** WHAT YOU HAVE TO DO **
Retrieve every line of the data holding the word "agent".

** SUPPLIED RECORDS **
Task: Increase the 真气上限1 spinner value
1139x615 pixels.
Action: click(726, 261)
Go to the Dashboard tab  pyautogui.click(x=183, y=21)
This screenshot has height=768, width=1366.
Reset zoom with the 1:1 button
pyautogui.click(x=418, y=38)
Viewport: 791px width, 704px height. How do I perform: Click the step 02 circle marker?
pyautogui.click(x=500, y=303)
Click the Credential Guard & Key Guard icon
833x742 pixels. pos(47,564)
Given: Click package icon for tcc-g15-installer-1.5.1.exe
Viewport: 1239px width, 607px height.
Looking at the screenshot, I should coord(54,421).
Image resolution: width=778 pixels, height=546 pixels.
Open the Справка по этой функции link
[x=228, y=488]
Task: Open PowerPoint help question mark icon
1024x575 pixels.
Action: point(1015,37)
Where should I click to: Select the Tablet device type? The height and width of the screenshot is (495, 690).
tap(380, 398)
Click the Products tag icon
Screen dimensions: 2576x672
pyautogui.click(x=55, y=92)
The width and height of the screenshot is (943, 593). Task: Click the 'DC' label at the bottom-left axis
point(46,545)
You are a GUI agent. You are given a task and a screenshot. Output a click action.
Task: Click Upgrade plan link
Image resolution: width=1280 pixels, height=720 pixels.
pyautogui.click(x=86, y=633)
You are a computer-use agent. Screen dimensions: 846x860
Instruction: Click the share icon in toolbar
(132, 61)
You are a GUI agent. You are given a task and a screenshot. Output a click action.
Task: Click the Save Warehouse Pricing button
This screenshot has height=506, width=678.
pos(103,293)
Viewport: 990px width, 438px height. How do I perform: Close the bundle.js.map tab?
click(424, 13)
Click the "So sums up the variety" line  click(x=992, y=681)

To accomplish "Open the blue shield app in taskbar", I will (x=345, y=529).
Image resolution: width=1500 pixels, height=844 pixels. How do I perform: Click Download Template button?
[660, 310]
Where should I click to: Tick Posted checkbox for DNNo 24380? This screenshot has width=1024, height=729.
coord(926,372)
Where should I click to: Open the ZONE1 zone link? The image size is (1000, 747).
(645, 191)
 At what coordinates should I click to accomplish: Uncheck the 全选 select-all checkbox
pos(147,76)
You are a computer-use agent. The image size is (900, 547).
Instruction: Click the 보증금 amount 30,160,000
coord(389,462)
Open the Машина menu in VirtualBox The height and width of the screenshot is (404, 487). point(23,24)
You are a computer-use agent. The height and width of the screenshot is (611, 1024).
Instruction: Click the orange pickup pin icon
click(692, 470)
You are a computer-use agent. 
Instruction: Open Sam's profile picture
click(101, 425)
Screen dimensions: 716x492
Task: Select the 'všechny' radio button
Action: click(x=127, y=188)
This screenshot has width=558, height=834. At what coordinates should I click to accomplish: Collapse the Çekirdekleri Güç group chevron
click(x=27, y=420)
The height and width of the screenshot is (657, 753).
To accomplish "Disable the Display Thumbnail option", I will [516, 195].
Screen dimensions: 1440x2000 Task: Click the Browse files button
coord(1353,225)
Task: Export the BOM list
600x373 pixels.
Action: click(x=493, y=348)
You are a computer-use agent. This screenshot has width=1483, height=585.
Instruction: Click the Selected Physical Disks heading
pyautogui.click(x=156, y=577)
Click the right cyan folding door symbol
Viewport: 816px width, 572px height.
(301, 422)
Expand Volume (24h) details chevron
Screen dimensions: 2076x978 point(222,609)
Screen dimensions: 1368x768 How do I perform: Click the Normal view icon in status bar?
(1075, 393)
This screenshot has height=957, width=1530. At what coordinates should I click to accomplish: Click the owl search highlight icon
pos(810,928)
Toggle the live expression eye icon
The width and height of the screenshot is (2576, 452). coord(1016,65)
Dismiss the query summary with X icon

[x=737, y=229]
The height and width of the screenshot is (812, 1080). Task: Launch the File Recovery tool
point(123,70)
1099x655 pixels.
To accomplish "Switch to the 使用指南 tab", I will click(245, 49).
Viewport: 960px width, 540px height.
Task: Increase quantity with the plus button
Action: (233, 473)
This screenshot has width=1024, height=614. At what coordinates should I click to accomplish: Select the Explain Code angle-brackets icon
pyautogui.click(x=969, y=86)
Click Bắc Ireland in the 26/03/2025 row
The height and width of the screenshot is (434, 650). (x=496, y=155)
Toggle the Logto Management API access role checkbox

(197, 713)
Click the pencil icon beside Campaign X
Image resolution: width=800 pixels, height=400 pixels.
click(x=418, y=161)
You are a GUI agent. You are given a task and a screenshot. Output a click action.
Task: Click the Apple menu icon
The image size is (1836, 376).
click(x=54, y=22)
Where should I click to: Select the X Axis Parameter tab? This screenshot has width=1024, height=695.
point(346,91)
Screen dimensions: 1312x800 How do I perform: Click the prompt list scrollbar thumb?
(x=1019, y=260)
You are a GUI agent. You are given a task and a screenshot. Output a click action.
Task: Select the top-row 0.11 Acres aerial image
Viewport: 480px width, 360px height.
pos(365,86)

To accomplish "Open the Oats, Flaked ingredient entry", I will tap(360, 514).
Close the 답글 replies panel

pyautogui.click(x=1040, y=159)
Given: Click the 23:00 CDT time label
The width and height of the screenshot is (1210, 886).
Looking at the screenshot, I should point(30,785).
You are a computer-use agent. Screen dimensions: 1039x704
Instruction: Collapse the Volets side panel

** SOLUTION TO THE PROBLEM **
You are a GUI agent. You are given a task and a screenshot. Output a click action.
You are a computer-use agent. Screen dimensions: 846x860
You are a GUI agent. You are given a task and a screenshot. Output a click action.
You are a computer-use agent. The image size is (900, 547).
You are a computer-use agent. The height and width of the screenshot is (611, 1024).
You are a computer-use agent. 
You are a computer-use agent. This screenshot has width=1483, height=585.
You are a GUI agent. You are given a task and a screenshot. Output a click action.
You are a GUI agent. You are given a task and a screenshot. Output a click action.
You are a computer-use agent. Screen dimensions: 1039x704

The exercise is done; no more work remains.